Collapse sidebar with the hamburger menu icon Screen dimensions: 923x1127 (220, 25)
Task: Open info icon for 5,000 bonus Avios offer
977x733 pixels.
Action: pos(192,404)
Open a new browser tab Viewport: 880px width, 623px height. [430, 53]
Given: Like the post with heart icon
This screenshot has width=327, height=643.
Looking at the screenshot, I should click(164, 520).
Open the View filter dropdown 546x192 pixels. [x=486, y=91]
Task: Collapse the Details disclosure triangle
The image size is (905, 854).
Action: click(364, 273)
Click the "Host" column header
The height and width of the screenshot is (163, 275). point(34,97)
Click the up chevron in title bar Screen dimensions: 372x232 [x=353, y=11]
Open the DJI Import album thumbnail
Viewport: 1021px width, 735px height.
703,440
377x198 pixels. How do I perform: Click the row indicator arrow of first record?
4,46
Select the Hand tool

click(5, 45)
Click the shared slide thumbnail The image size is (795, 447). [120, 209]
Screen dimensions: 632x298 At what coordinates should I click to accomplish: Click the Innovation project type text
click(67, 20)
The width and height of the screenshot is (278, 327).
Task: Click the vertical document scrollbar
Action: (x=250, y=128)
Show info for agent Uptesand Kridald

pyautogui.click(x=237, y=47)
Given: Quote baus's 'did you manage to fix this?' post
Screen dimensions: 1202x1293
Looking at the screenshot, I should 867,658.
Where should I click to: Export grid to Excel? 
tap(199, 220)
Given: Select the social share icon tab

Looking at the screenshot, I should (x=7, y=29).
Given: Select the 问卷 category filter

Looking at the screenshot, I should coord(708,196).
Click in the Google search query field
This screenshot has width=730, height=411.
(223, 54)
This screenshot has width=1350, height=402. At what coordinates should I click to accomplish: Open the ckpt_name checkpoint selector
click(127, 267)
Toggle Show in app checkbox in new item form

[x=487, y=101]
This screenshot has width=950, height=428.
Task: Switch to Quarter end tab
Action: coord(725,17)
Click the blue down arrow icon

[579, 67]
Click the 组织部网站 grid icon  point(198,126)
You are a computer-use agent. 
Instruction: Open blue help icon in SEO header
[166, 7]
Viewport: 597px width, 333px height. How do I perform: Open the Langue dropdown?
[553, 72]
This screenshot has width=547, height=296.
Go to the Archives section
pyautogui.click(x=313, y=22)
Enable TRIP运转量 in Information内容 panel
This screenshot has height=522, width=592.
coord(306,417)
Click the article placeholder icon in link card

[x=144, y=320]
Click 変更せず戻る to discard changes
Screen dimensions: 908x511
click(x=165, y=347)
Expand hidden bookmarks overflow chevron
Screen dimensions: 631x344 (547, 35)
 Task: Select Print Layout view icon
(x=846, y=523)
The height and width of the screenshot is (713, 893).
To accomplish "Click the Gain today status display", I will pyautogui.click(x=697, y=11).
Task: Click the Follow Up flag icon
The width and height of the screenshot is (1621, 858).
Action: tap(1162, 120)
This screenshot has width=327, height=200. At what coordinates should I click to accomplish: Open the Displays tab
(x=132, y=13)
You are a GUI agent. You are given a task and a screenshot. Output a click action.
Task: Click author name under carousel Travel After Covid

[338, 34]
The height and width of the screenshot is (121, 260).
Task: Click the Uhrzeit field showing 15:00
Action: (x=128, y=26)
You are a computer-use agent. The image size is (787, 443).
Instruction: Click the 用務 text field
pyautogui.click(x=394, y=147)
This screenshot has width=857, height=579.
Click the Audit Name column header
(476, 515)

· · ·

■ Exercise prompt: Set down nothing but the lines from the one with "Instruction: Open blue" through the end of the records, keeping each line exactly as written and including both ends.

■ Expected output:
Instruction: Open blue help icon in SEO header
[166, 7]
Viewport: 597px width, 333px height. How do I perform: Open the Langue dropdown?
[553, 72]
This screenshot has width=547, height=296.
Go to the Archives section
pyautogui.click(x=313, y=22)
Enable TRIP运转量 in Information内容 panel
This screenshot has height=522, width=592.
coord(306,417)
Click the article placeholder icon in link card

[x=144, y=320]
Click 変更せず戻る to discard changes
Screen dimensions: 908x511
click(x=165, y=347)
Expand hidden bookmarks overflow chevron
Screen dimensions: 631x344 (547, 35)
 Task: Select Print Layout view icon
(x=846, y=523)
The height and width of the screenshot is (713, 893).
To accomplish "Click the Gain today status display", I will pyautogui.click(x=697, y=11).
Task: Click the Follow Up flag icon
The width and height of the screenshot is (1621, 858).
Action: tap(1162, 120)
This screenshot has width=327, height=200. At what coordinates should I click to accomplish: Open the Displays tab
(x=132, y=13)
You are a GUI agent. You are given a task and a screenshot. Output a click action.
Task: Click author name under carousel Travel After Covid

[338, 34]
The height and width of the screenshot is (121, 260).
Task: Click the Uhrzeit field showing 15:00
Action: (x=128, y=26)
You are a computer-use agent. The image size is (787, 443).
Instruction: Click the 用務 text field
pyautogui.click(x=394, y=147)
This screenshot has width=857, height=579.
Click the Audit Name column header
(476, 515)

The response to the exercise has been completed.